The thrust of the McKinsey study is that there are pollution reduction choices that can be achieved at “negative cost.”  This flies in the face of economic theory, which would have us believe that companies and consumers would not willingly pass up profits by making changes in lighting, fuel efficiency, industrial process improvements, etc.  Turns out consumers aren't always entirely rational.



NREL's solar cell efficiencies slide.  The slide that launched several hundred solar startups is also partially responsible for the great concentrating photovoltaic (CPV) scare of 2008.  It does show the lag between hero experiment efficiencies and real-world PV performance and must be included in every solar presentation -- by law.


There are a lot of complicated ways to graphically illustrate the consumer side of the smart grid. This concise slide is not one of them.  EPRI claims authorship of this one.
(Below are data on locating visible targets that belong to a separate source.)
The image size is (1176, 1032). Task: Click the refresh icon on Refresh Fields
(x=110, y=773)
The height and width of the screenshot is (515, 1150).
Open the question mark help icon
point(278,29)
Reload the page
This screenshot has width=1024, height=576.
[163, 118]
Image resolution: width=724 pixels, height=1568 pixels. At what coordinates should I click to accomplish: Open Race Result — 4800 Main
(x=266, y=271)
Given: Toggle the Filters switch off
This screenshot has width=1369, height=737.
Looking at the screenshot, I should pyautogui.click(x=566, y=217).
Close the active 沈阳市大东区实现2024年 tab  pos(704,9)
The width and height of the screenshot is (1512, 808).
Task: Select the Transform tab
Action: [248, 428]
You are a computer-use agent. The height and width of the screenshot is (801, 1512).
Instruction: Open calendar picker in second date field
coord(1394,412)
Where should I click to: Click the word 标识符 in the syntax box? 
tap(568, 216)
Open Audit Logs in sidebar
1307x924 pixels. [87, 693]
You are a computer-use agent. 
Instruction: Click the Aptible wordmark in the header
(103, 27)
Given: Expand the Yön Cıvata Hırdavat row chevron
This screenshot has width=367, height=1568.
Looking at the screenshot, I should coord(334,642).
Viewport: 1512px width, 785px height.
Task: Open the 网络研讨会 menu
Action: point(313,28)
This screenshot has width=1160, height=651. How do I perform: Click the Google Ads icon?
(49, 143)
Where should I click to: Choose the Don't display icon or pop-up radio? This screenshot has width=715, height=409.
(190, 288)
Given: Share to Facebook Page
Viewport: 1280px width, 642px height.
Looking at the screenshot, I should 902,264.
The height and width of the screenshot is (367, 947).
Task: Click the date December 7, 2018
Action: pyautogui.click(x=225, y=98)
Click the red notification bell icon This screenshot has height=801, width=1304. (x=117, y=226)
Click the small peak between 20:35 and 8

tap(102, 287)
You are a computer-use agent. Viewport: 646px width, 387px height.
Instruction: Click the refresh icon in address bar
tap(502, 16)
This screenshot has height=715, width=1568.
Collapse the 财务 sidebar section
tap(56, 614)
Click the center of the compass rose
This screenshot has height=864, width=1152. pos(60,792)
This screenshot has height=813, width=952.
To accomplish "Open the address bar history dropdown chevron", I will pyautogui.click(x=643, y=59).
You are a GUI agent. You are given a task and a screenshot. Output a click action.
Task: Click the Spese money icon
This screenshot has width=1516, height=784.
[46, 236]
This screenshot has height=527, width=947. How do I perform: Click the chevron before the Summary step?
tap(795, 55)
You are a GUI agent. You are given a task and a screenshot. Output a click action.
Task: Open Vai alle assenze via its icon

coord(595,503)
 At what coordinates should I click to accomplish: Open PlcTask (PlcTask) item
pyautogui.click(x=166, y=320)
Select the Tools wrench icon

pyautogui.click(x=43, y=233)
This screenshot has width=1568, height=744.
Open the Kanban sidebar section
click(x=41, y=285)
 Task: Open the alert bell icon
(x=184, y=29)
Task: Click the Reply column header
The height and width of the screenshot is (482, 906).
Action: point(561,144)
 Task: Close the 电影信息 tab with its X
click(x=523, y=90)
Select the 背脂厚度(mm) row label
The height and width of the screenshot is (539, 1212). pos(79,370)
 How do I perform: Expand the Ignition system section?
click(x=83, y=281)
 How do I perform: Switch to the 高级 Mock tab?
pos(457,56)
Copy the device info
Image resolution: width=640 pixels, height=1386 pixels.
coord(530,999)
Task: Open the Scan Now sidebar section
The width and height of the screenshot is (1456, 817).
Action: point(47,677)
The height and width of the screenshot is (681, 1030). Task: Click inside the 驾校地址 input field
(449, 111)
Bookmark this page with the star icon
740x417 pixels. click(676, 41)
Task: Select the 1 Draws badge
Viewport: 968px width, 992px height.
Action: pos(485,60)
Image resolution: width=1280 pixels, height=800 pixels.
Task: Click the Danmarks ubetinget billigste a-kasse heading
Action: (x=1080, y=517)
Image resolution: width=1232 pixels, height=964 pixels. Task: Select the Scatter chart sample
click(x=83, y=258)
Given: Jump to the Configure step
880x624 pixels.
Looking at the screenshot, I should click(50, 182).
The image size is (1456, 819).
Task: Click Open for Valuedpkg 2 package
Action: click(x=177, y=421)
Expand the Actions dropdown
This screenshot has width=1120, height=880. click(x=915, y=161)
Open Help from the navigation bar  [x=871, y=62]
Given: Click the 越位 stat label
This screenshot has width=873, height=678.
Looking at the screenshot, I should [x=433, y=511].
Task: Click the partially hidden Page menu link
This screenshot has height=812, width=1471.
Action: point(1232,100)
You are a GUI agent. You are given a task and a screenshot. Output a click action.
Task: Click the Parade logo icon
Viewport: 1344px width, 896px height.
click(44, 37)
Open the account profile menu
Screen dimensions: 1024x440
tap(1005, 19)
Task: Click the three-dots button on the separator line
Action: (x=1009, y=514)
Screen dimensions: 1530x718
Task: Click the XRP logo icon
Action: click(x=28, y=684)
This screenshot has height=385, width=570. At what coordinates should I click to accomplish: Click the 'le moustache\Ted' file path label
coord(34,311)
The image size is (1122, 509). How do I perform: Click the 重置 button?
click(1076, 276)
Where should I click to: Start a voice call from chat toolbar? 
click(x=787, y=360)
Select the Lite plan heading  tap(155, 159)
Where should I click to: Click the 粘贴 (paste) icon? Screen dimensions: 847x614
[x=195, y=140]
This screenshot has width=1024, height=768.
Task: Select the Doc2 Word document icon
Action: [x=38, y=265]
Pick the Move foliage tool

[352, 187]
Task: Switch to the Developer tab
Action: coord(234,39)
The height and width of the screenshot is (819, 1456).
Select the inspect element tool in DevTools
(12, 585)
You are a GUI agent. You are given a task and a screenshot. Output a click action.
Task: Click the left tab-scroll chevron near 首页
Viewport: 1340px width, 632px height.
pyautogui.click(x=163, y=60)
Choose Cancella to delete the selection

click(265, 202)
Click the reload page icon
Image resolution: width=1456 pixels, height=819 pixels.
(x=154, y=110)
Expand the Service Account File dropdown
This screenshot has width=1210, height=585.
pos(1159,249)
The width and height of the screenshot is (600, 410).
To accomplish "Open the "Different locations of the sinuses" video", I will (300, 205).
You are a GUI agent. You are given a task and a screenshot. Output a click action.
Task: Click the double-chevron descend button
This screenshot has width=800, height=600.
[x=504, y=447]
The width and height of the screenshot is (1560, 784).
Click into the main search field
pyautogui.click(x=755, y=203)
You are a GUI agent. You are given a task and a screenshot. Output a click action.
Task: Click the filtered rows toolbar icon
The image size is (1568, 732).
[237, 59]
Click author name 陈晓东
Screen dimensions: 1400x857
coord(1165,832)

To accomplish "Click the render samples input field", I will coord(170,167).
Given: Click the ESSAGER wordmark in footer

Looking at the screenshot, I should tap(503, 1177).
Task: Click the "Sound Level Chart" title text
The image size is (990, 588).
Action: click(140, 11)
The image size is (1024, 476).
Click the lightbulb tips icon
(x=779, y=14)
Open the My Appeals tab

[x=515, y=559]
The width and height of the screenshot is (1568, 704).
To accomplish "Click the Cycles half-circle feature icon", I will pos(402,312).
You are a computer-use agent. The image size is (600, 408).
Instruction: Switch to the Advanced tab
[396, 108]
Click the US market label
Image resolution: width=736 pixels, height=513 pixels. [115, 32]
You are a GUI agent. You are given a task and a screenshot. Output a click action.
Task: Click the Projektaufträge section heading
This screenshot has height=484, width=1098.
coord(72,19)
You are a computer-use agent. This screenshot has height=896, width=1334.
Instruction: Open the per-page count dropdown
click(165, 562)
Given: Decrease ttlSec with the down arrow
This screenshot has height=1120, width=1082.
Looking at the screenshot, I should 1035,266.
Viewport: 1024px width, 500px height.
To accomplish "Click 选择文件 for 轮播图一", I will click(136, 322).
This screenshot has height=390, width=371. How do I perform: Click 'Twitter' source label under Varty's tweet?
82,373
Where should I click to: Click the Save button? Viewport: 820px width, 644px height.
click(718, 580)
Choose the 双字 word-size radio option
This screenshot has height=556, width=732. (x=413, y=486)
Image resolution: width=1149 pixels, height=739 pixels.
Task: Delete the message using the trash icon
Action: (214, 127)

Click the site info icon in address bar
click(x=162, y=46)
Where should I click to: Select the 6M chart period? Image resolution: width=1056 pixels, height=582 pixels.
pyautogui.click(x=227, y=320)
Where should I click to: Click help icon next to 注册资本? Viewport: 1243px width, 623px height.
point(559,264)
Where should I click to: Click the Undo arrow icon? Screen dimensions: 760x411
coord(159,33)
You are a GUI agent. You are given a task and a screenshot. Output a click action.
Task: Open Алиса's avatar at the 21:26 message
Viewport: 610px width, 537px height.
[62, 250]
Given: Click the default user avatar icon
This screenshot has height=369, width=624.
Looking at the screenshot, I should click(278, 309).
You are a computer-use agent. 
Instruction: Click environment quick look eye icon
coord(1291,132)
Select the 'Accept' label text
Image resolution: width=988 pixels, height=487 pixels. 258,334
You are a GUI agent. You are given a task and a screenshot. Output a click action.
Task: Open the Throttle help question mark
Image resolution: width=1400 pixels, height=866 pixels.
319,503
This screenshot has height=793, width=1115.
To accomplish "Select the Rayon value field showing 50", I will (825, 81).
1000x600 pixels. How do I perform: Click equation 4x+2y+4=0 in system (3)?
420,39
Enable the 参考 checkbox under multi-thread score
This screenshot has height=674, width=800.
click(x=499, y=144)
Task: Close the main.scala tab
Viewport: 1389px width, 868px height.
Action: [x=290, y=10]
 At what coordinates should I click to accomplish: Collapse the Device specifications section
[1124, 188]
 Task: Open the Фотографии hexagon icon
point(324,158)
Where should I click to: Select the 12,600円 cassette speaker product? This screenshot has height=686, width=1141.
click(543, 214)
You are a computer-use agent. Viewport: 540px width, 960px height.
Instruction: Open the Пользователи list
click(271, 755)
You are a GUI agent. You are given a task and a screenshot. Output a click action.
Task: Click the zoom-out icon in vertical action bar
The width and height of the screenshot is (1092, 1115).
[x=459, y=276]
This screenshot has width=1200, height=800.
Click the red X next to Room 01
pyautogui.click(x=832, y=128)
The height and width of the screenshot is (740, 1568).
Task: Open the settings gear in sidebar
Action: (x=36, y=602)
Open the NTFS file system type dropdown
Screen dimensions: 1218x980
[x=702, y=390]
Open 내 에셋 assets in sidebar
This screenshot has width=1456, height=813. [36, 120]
The cubic mile of oil. The world uses about 30 billion barrels of oil per year. That is 1.2 trillion gallons, which works out to just about 1 cubic mile of oil.

And another way of illustrating the same concept:

Image courtesy of IEEE Spectrum


This slide from the leading renewable energy utility PG&E of Northern California (by way of Nissan) shows that fast charging a plug-in electric vehicle places a load on the grid equivalent to the average peak summer load of a single home.  Except that these loads move around from place to place and charge up whenever they feel like it, in the middle of the day or the middle of the night.  It means that widespread EV usage can't happen without a smart grid vehicle infrastructure.


Germany has the same solar insolation as the U.S. state of Alaska. Yet Germany is the global leader in solar installations. Why is that?  Three words: policy, policy, policy.  Mr. Colin Murchie Director, Federal Government Affairs at SolarCity and performer at Washington Improv Theater, originally produced this slide for SEIA.



Khosla Ventures' green portfolio.  This slide was immensely improved when the VC firm got a new graphic designer and got rid of the light bulb design.  In any case, it shows what you can do if you have a grand vision, sizable cojones and several billion dollars of your own and other people's money. And time for board meetings -- lots of board meetings.  The slide lists 40+ green startups, intelligently parsed, and we would bet there are a few more not being shown. One of these might be the black swan.  Vinod only has to be right one time out of ten or twenty to reinforce his genius status.



Bonus shameless self-promotion slide: Downloaded tens of thousands of times, this slide from Greentech Media's smart grid analysts smartly lays out the layers and players in the smart grid ecosystem:


And a final word on PowerPoint from Mr. Tufte:



Michael Kanellos contributed to this article.  Actually, he thought up the title and then went on vacation.